For Dane County Executive Kathleen Falk, Gov. Scott Walker's budget is "insult upon injury."
Falk put out a memo (PDF) to the County Board Monday, analyzing how the state budget, if approved, would affect the county. It's not good, especially for the county's poor.
The biggest hit, she says, comes from the Income Maintenance program, which helps poor people access food stamps, BadgerCare and medical assistance programs.
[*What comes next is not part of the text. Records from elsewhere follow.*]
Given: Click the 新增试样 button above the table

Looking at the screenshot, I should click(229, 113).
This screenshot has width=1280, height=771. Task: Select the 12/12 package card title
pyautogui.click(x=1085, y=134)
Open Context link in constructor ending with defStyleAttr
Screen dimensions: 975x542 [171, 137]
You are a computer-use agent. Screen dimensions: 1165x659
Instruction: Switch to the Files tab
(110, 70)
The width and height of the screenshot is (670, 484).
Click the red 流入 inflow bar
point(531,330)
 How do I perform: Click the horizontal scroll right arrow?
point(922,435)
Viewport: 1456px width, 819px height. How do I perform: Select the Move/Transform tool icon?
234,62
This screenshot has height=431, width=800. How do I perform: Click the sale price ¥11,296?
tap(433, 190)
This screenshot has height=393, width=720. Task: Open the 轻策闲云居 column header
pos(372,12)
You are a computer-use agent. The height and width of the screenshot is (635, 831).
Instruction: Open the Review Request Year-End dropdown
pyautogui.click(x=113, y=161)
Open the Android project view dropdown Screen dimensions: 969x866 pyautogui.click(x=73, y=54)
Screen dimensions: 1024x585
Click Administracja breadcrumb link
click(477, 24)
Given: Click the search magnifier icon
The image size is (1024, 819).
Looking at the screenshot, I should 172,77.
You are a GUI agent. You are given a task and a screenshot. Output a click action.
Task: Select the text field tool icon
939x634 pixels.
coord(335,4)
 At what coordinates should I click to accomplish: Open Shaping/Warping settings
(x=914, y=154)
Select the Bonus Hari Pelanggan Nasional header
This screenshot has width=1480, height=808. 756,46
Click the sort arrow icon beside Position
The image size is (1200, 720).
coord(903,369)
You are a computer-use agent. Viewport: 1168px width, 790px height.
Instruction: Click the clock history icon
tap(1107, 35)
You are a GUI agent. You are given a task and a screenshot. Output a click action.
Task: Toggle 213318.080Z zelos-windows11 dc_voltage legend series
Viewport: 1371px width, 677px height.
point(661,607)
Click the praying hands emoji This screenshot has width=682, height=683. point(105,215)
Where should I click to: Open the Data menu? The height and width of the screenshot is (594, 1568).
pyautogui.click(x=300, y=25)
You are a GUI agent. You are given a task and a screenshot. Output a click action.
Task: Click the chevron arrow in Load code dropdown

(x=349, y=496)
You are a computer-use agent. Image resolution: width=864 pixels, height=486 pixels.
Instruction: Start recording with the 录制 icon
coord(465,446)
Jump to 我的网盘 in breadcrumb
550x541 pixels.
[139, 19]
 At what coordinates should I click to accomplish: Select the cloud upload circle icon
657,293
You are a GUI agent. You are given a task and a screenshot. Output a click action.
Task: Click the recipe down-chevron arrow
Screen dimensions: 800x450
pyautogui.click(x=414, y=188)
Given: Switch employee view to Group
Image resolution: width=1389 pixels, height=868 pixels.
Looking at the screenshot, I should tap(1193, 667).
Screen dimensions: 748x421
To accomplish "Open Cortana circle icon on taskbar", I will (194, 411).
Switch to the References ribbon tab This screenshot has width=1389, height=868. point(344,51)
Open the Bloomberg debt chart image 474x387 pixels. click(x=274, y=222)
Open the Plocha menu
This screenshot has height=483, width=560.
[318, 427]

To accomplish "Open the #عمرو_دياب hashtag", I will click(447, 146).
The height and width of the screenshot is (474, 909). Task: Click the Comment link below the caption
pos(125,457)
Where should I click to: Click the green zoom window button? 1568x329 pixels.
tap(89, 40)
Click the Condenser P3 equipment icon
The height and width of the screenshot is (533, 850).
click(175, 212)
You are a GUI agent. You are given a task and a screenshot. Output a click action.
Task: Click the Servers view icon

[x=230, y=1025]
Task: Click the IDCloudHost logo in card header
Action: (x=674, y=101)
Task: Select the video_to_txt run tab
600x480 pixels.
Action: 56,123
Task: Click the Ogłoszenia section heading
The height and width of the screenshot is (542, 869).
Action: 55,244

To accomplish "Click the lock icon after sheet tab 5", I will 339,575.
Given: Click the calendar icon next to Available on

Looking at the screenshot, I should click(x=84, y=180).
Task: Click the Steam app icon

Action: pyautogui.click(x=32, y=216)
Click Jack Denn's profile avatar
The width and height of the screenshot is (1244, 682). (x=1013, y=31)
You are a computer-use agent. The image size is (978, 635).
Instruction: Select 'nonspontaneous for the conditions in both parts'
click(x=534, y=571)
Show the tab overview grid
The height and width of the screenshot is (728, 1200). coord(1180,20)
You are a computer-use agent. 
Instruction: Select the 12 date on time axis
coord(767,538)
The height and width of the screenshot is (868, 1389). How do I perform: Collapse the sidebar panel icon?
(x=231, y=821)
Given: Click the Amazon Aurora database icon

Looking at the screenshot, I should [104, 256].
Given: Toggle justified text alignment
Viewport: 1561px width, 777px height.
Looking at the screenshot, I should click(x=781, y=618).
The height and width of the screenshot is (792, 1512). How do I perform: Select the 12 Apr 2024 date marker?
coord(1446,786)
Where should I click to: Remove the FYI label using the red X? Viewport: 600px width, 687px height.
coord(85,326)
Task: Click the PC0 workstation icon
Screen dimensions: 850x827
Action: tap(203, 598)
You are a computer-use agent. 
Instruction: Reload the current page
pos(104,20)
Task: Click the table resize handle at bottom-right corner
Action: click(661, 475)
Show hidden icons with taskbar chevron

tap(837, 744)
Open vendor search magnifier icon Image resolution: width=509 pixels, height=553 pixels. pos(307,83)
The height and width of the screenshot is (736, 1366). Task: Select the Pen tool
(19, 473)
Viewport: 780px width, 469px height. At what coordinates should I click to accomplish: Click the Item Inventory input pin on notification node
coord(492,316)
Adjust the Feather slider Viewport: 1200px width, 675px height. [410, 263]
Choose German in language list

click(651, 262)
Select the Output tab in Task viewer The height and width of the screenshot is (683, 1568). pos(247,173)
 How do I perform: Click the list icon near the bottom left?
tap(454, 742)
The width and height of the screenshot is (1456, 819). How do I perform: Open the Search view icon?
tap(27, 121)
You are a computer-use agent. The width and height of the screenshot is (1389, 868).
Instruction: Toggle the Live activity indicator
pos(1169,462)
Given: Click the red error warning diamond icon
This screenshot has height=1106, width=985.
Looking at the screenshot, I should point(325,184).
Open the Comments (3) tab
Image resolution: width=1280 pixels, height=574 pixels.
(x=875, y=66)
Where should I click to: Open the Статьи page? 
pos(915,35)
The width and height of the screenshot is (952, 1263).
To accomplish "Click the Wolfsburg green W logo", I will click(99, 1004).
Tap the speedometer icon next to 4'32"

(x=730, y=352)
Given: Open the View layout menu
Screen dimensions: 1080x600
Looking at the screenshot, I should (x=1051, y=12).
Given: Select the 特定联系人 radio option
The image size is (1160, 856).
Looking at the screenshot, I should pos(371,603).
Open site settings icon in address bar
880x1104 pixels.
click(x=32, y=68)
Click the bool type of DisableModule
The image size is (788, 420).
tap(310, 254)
Falk says Income Maintenance is being turned over to a private company that manages these programs in other parts of the state. The company currently has a backlog of 9,000 clients, who are waiting on average 400 days for services.
"If you are a family that needs food stamps, waiting for over a year to feed your children is not okay," Falk says. By contrast, she gives a recent example where the county helped a woman who had been thrown out of her house obtain medicine for a respiratory illness.
In addition, she says, clients would have to apply for services online.
Falk says the budget would also force the county to lay off 70 people who administer the Income Maintenance program. And it takes away $1.8 million in aid the county uses to perform required functions.
"We have to intervene when children are being abused," Falk says, naming just one of the county's many obligatory functions. "Every dollar the state takes from what is already a small pot of money is one less we have to provide services that are needed."
Falk also points to Dane County as proof that collective bargaining can work. In the past three years, she notes, the county has negotiated a 3% pay cut, a 5% pay cut and a $1 million increase to employees for benefits.
"We are the great example of how you can control spending and treat employees fairly," she says.